Евгения Семёновна поняла, что ничего из её затеи не выйдет. Никогда, никогда муж не согласится взять Алика. И чутьё ей подсказывало: «Даже не вздумай начинать с ним этот дурацкий разговор. Из дур потом до конца жизни не вылезешь». Муж был человек резкий и без церемоний. В общем, затею эту она оставила и думать об этом себе запретила – ещё одна зарубка на сердце. Мало их, что ли? Подумаешь, ещё одна. Оставалось только по-воровски, в отсутствие мужа, зазывать Алика на чай. И мысленно голубить его, стесняясь своих чувств, – дотронуться до него она не решалась.
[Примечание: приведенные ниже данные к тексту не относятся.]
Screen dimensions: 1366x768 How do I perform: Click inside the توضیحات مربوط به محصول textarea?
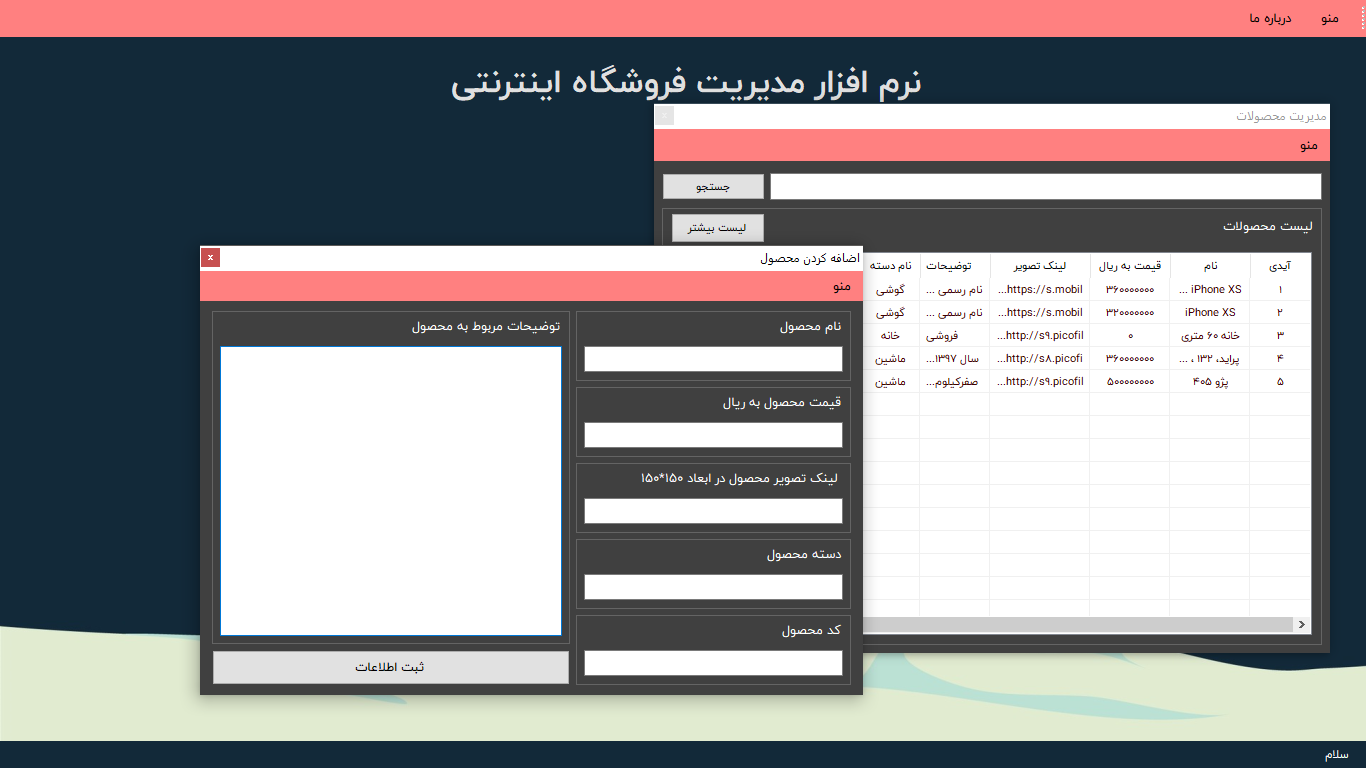(390, 490)
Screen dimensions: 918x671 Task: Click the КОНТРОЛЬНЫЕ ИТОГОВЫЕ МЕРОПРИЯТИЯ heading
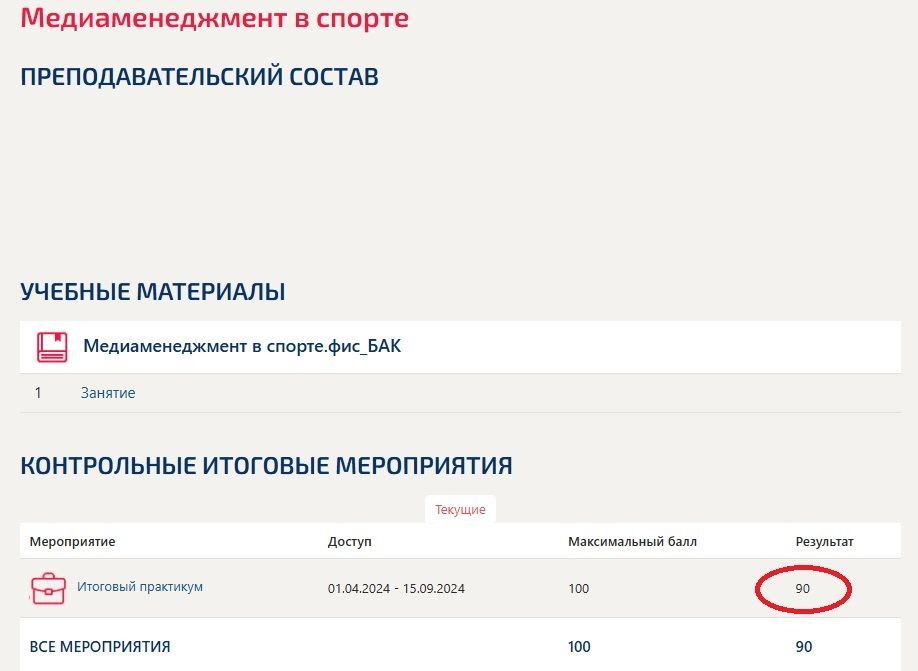coord(266,466)
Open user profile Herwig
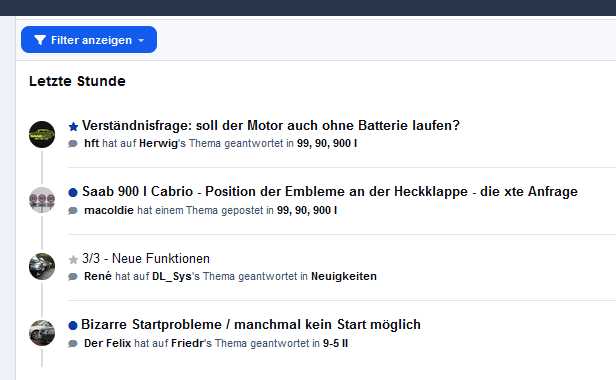 click(158, 143)
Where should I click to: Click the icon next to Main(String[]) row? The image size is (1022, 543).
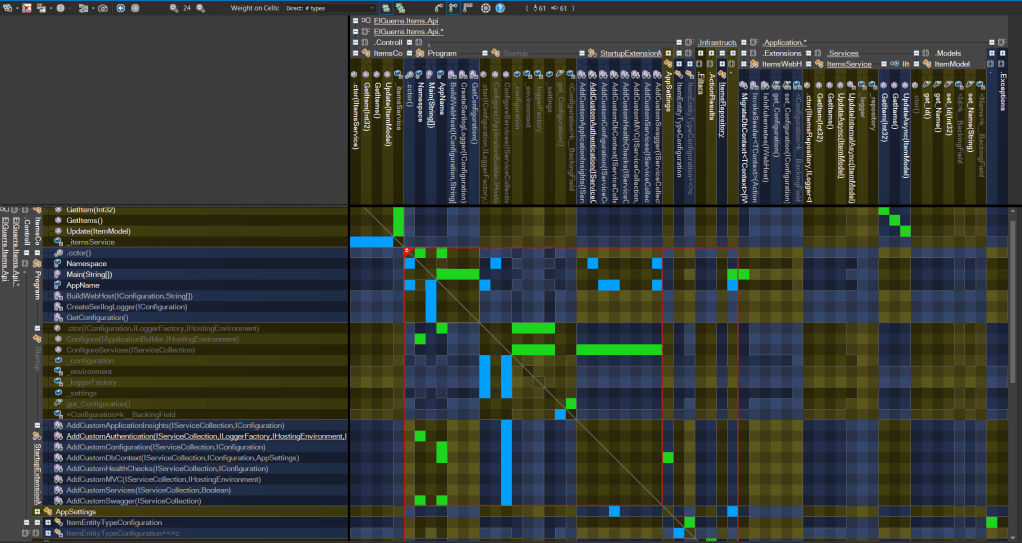(x=58, y=274)
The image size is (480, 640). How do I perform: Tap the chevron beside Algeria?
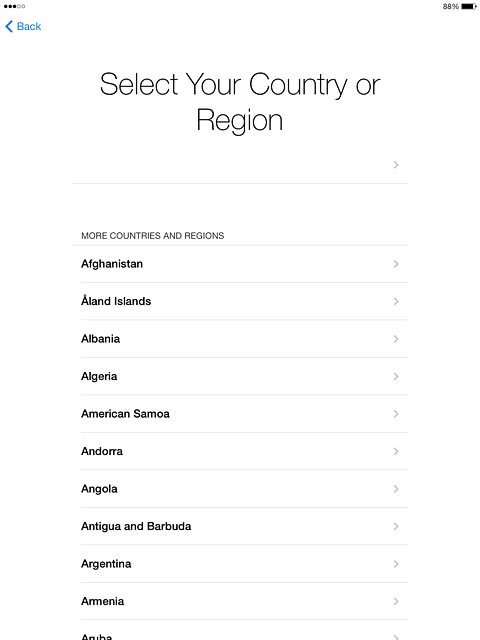point(396,376)
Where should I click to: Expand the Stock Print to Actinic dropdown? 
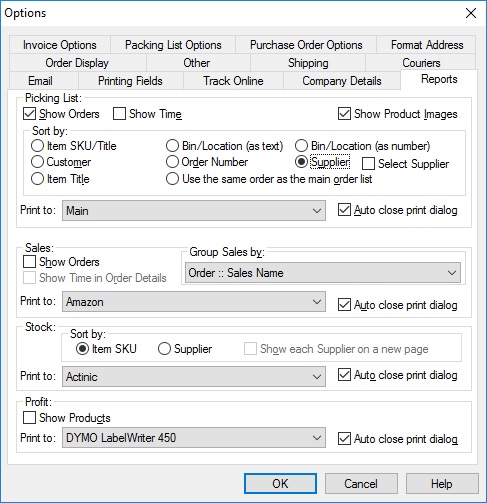click(x=194, y=377)
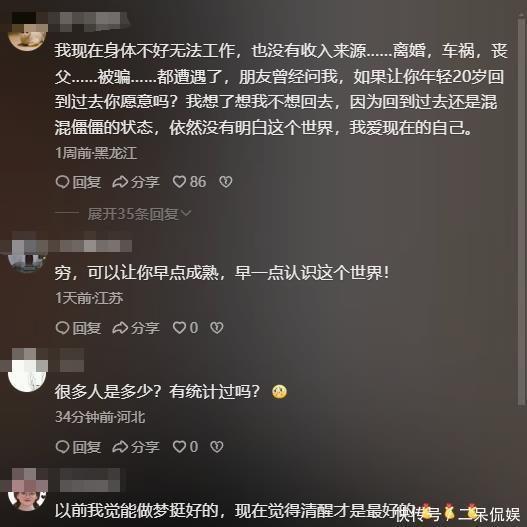Click broken heart icon on Hebei comment
The width and height of the screenshot is (527, 527).
216,447
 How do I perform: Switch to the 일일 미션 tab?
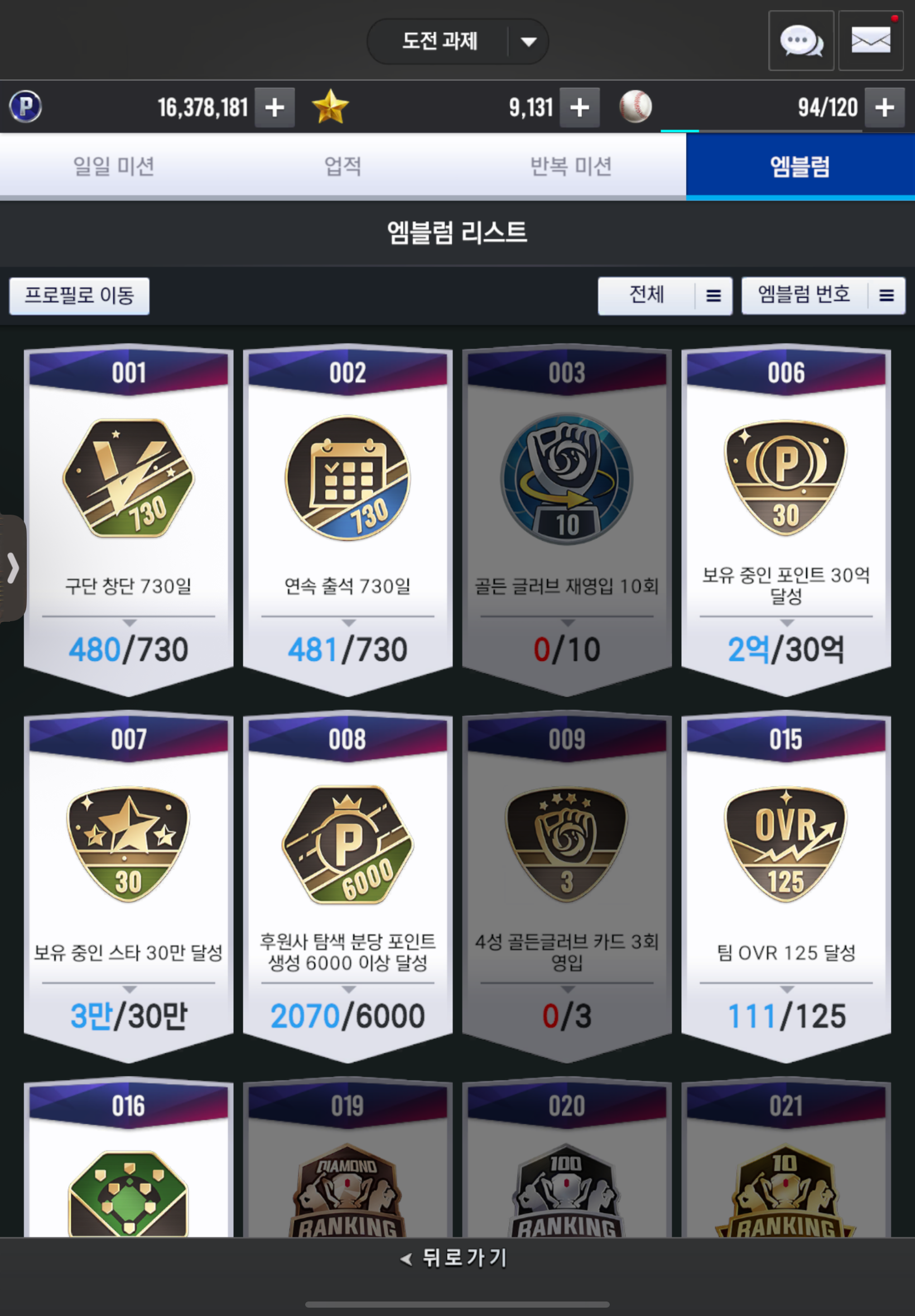pyautogui.click(x=114, y=166)

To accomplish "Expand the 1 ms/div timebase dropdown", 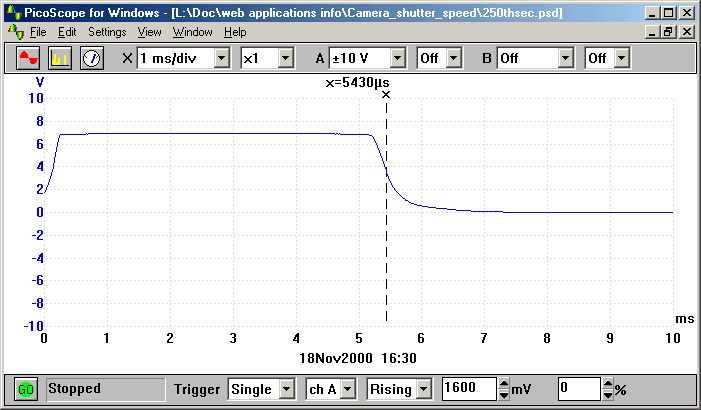I will 219,59.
А у соседей разгорались очередные страсти. Обычно за лето два-три раза наезжал бывший Кларин муж, отец Алика. Клара называла его хануриком. Он и вправду был ханурик – тощий, носатый, с тревожным взглядом бегающих глаз, с тонкими, какими-то острыми пальцами, теребящими угол рубашки или брючный ремень. Приезжал он скорее к Кларе, чем к Алику. Алик его тоже особенно не интересовал, а Клару он продолжал страстно обожать – и это было видно невооружённым глазом. От станции он шёл быстро, вприпрыжку, задирая ноги в растоптанных коричневых сандалиях. В правой руке держал видавший виды дешёвый дерматиновый портфель, а в левой торжественно нёс картонную коробку с бисквитным тортом – Клара обожала сладкое. Ни о каком подарке сыну – ни о самой дешёвой пластмассовой машинке, ни о паре клетчатых ковбоек, ни о новых брюках – речи не было, ему это и в голову не приходило. Ехал он повидаться с любовью всей своей жизни, коварно ему изменившей когда-то с его же начальником. Он долго маялся у калитки, не решаясь войти, и, покашливая от волнения, срывающимся на фальцет голосом жалобно вскрикивал: «Клара, Клара!»
Клара не слышала – она была в доме, варила обед. На участке копошилась Фаина, на крики бывшего зятя особо не реагируя. Спустя примерно полчаса она поднимала голову и спрашивала недоумённо:
– Чего орёшь?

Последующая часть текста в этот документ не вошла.